Passing views to function without allocation

I want to perform matrix vector multiplication of size (N^2, M) * (M), and then reshape the output vector of size (N^2) to a (N, N) matrix.

To do this without allocation, I tried using 1d view of the matrix.
Directly calling mul! with views indeed did not allocate, but when I called mul! inside a function, allocation occurs.

Why is this? Is there a way to keep using view inside the function without allocation?

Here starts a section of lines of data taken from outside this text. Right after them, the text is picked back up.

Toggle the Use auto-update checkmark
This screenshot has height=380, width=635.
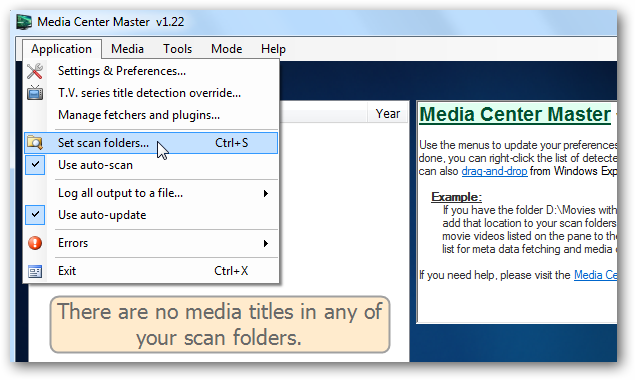(35, 215)
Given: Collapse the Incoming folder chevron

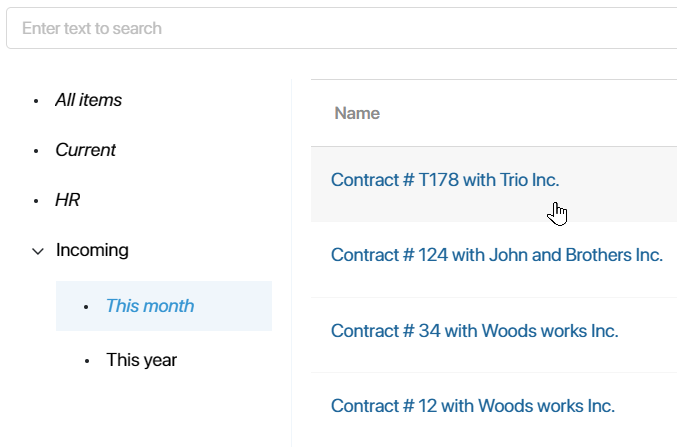Looking at the screenshot, I should point(38,251).
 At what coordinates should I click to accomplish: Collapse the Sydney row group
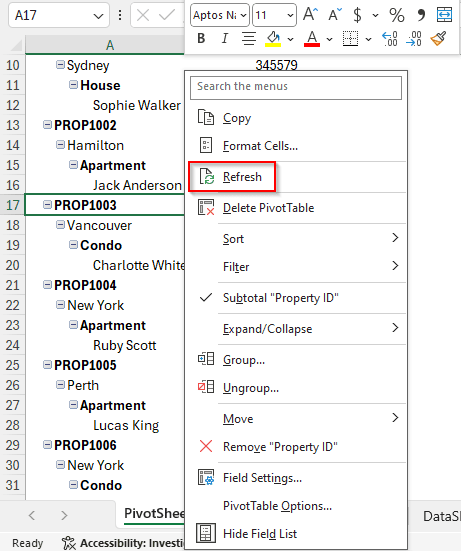(60, 65)
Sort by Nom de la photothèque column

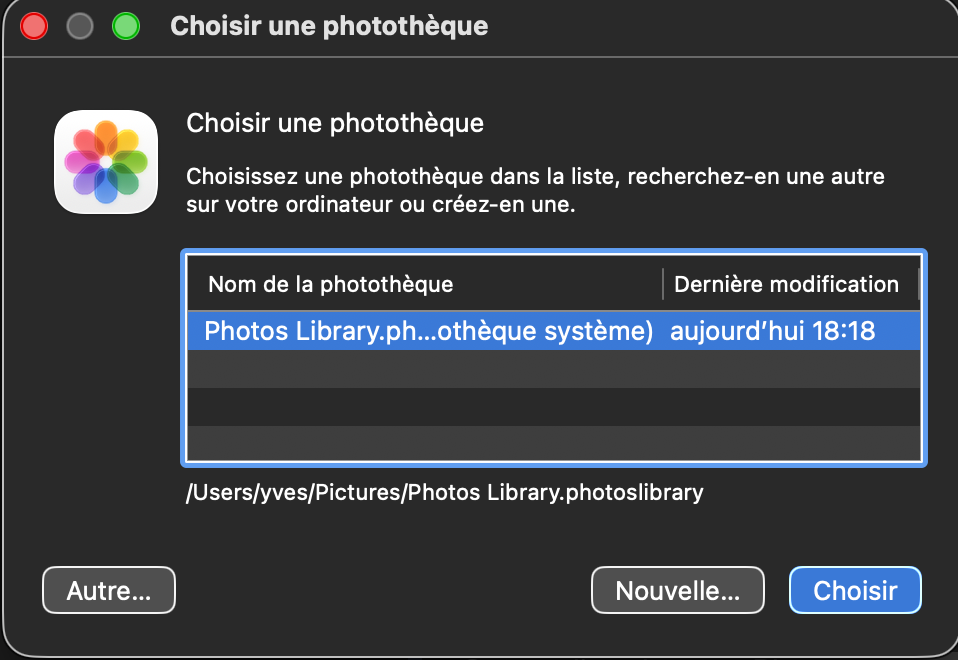coord(330,284)
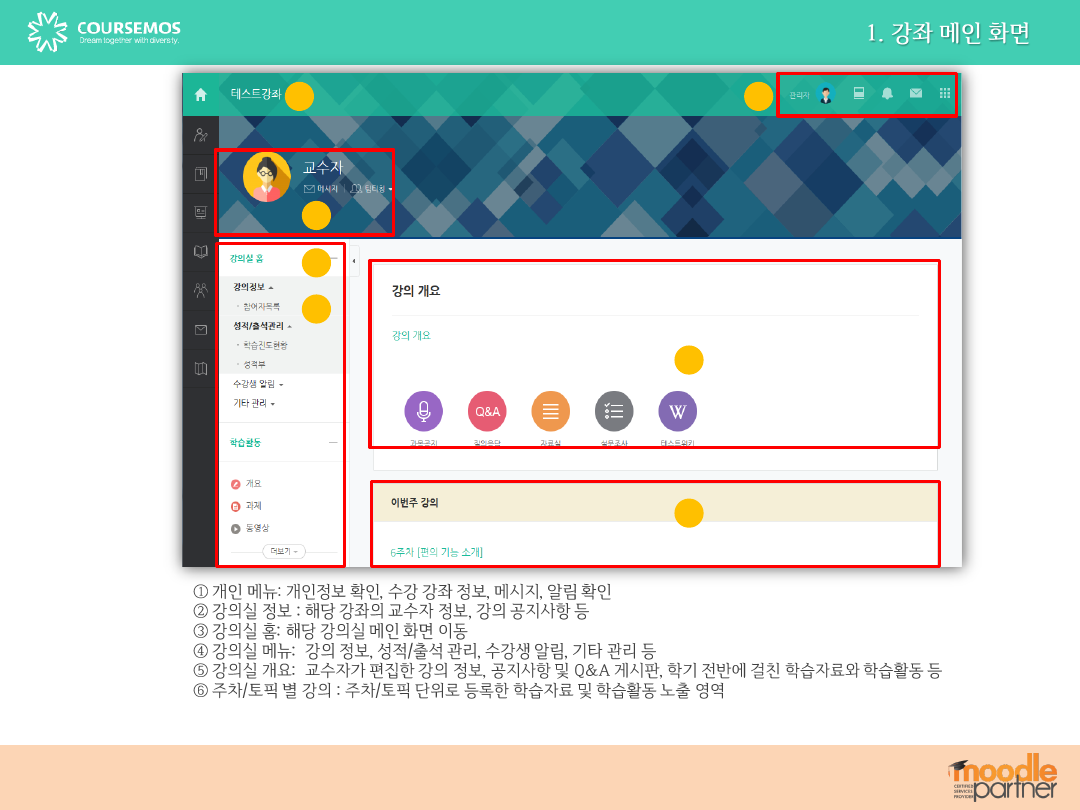Image resolution: width=1080 pixels, height=810 pixels.
Task: Select 학습진도현황 menu item
Action: (265, 345)
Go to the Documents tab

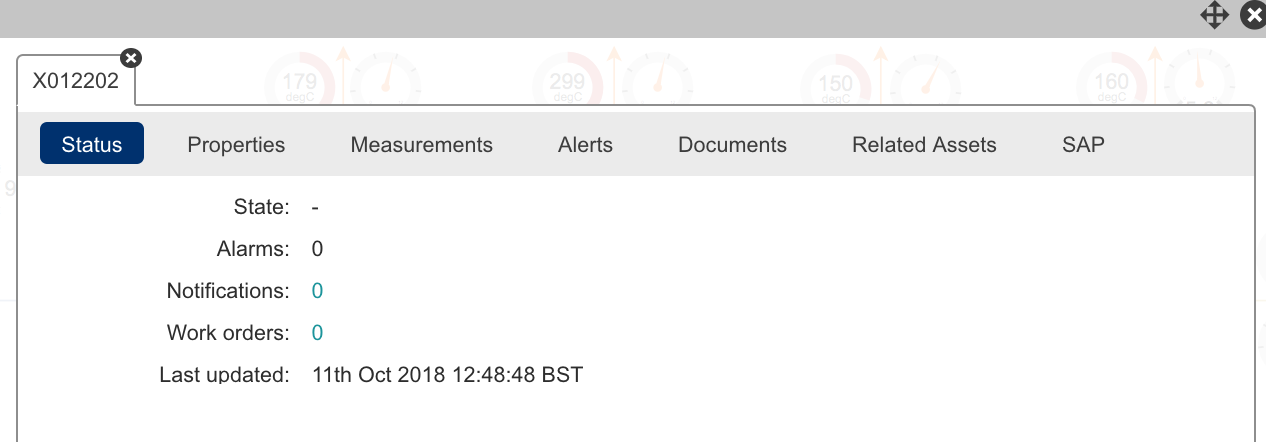pos(733,145)
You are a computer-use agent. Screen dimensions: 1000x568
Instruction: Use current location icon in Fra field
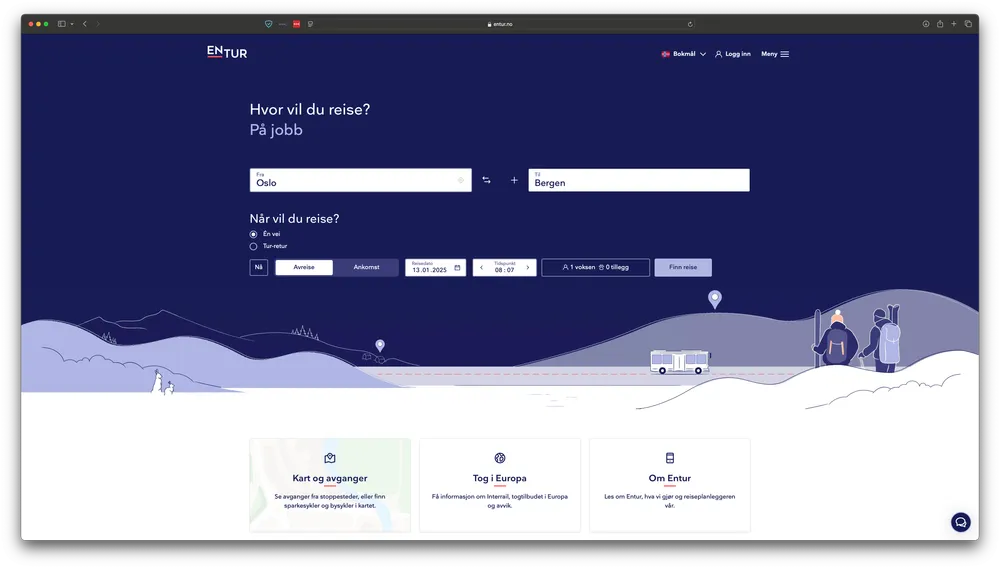point(461,180)
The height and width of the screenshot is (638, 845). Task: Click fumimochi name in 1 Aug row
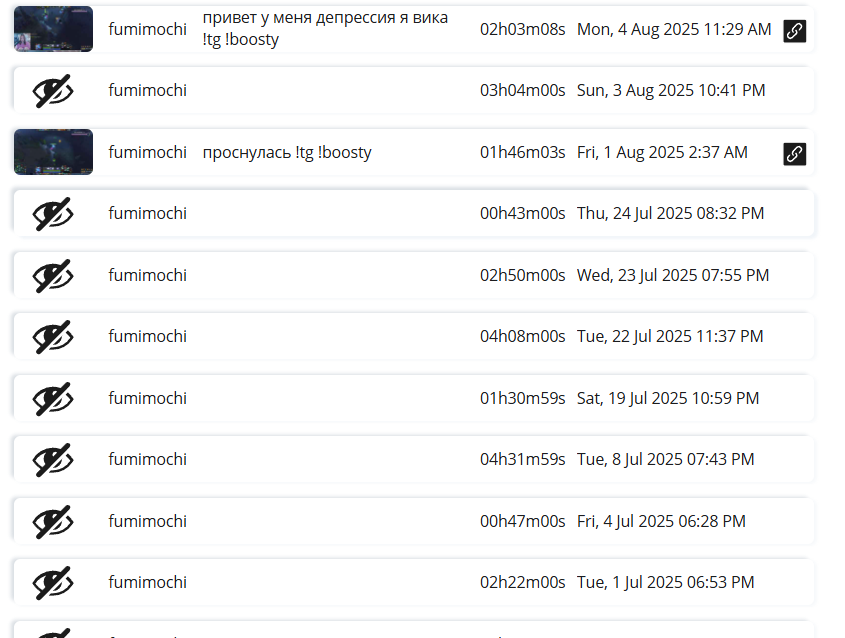coord(148,152)
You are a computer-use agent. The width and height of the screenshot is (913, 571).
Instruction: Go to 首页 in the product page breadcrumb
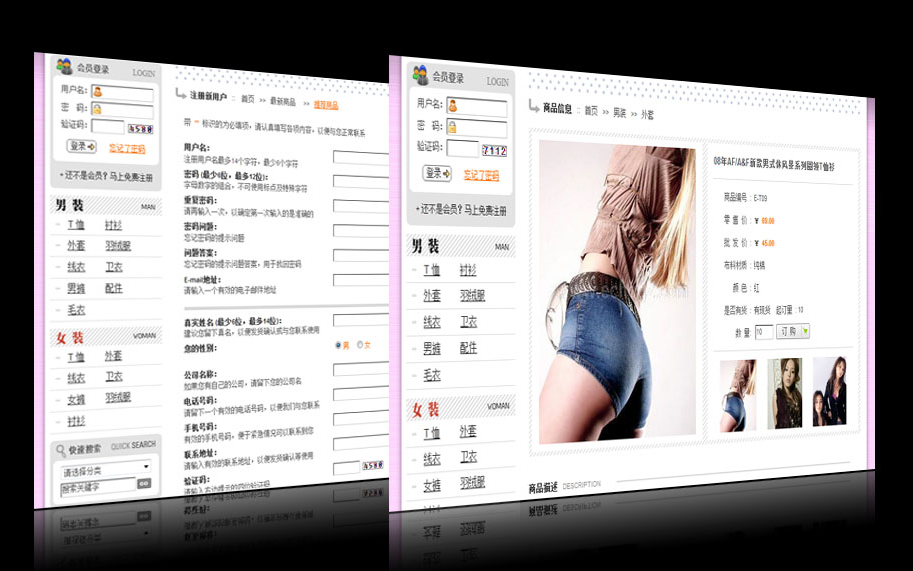591,111
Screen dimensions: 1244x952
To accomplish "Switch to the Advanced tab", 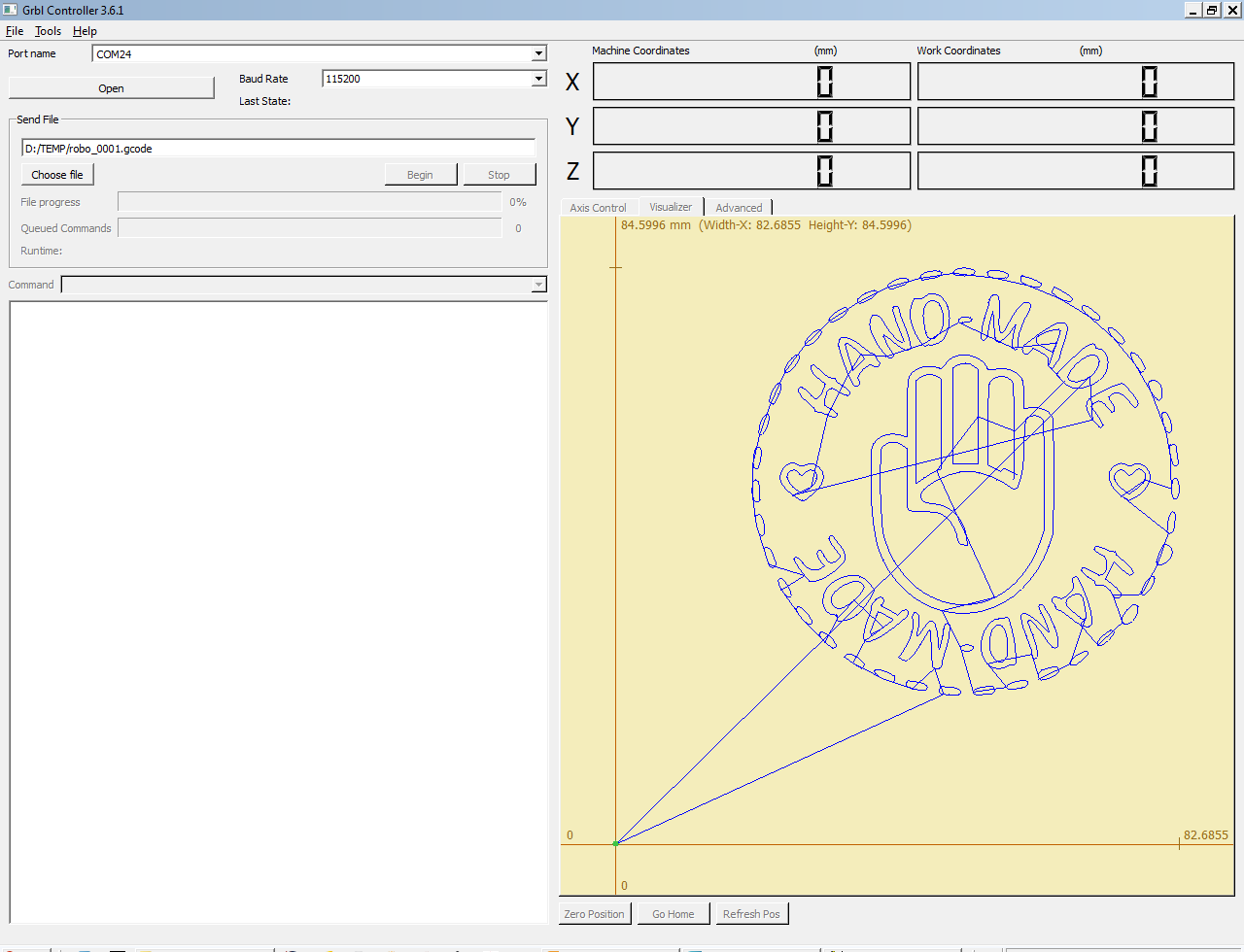I will (x=739, y=208).
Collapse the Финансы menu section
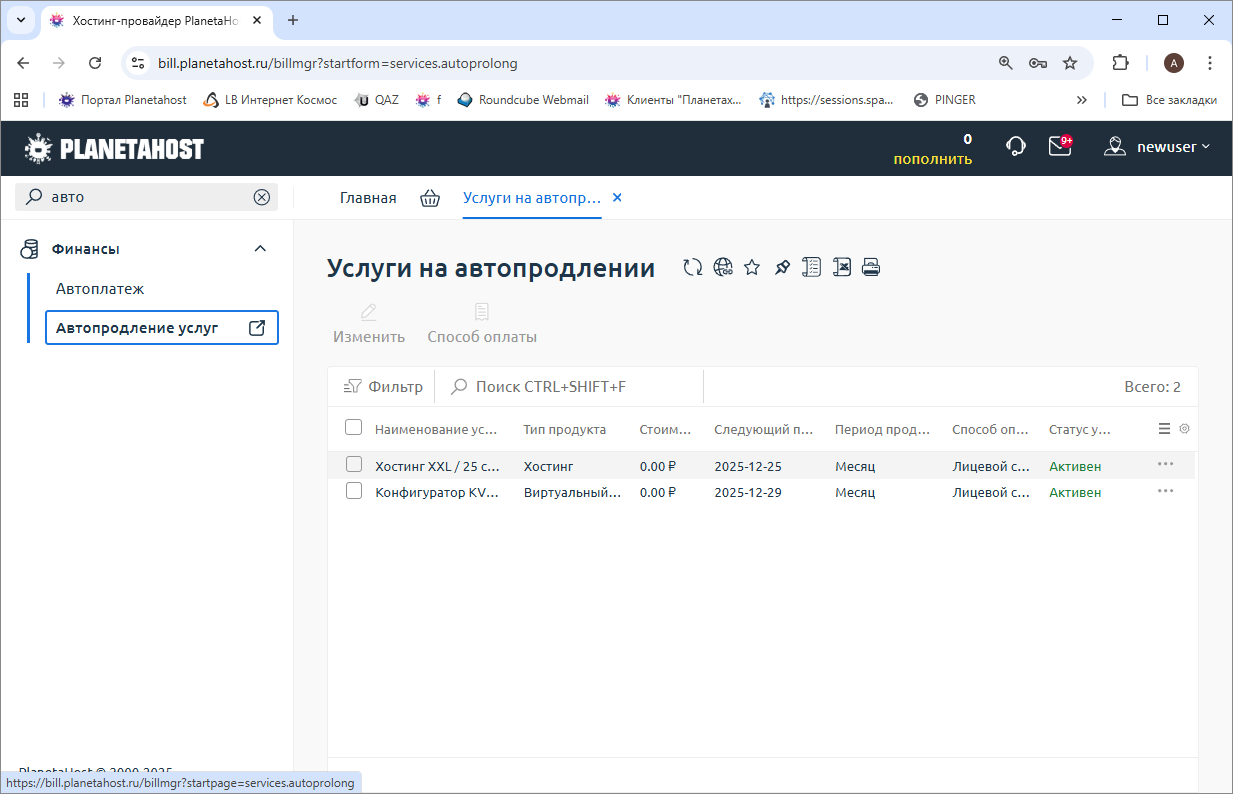1233x794 pixels. pos(260,249)
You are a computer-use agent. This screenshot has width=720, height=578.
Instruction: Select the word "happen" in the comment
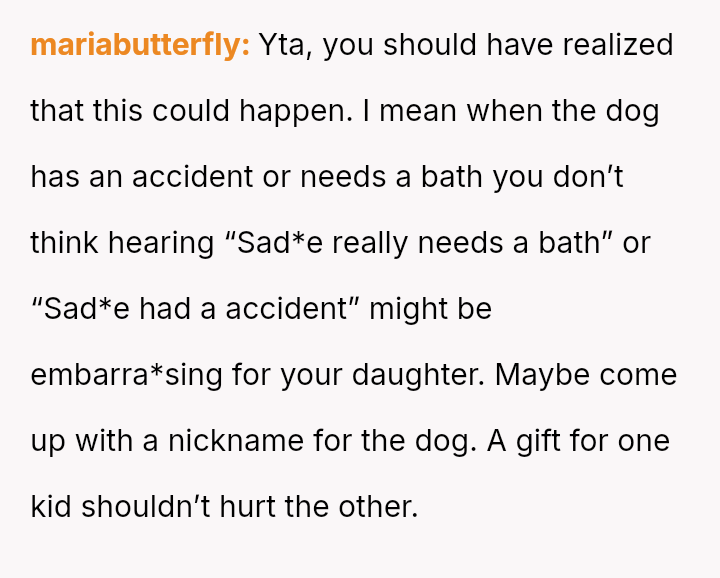point(292,113)
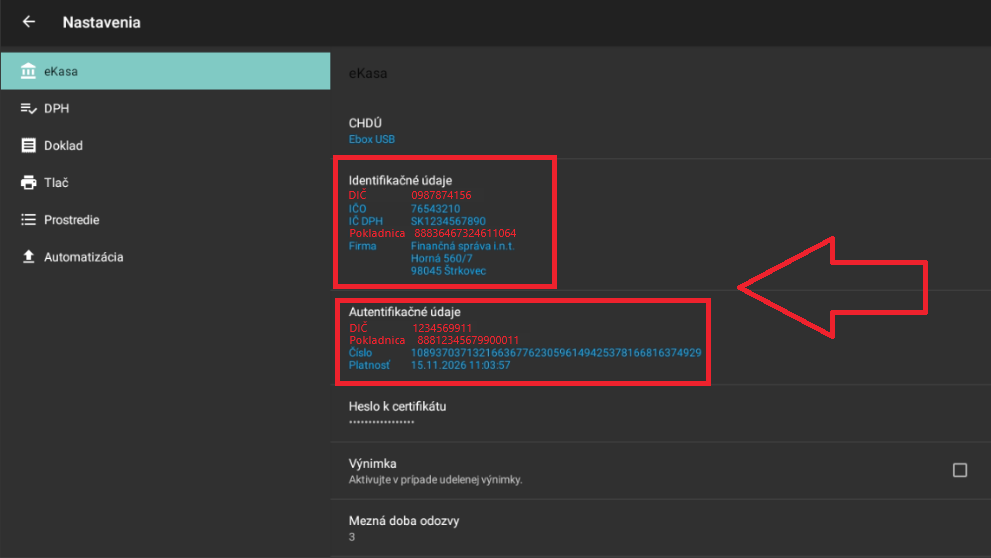Click the Doklad receipt icon
The height and width of the screenshot is (558, 991).
coord(28,146)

I would also appreciate if there are better ways to achieve my goal of doing matrix vector multiplication and then reshaping the output vector to a matrix.

N = 50
M = 100
a1 = zeros(N*N)
a2 = zeros(N, N)
b = rand(N*N, M)
c = rand(M)

function test1!(a1, b, c)
    mul!(a1, b, c)
end
function test2!(a2, b, c)
    mul!((@view a2[:]), b, c)
end
@btime mul!($a1, $b, $c)
@btime mul!($(@view a2[:]), $b, $c)
@btime test1!($a1, $b, $c)
@btime test2!($a2, $b, $c)

Output:

53.083 μs (0 allocations: 0 bytes)
53.100 μs (0 allocations: 0 bytes)
53.023 μs (0 allocations: 0 bytes)
53.280 μs (2 allocations: 80 bytes)

EDIT: Following suggestions from the replies, I tried reshape(a2, :) and vec(a2), but both still allocate.

function test3!(a2, b, c)
    mul!(reshape(a2, :), b, c)
end
function test4!(a2, b, c)
    mul!(vec(a2), b, c)
end
@btime mul!(reshape($a2, :), $b, $c)
@btime mul!($vec(a2), $b, $c)
@btime test3!($a2, $b, $c)
@btime test4!($a2, $b, $c)

Output:

53.223 μs (2 allocations: 80 bytes)
53.178 μs (2 allocations: 80 bytes)
53.303 μs (2 allocations: 80 bytes)
53.144 μs (2 allocations: 80 bytes)
1 Like

This isn’t an answer to your question, but could you use reshape on a2 instead of a @view?

1 Like

Do you mean the following?

function test3!(a2, b, c)
    mul!(reshape(a2, :), b, c)
end
@btime mul!(reshape($a2, :), $b, $c)
@btime test3!($a2, $b, $c)

Both work, but still allocate.

53.223 μs (2 allocations: 80 bytes)
53.178 μs (2 allocations: 80 bytes)
1 Like

What happens if you use vec instead of view or reshape?

It still allocates.

function test4!(a2, b, c)
    mul!(vec(a2), b, c)
end
@btime mul!($vec(a2), $b, $c)
@btime test4!($a2, $b, $c)
53.303 μs (2 allocations: 80 bytes)
53.144 μs (2 allocations: 80 bytes)

Yeah, I guess you have to pay for the construction of the view wrapper in this case.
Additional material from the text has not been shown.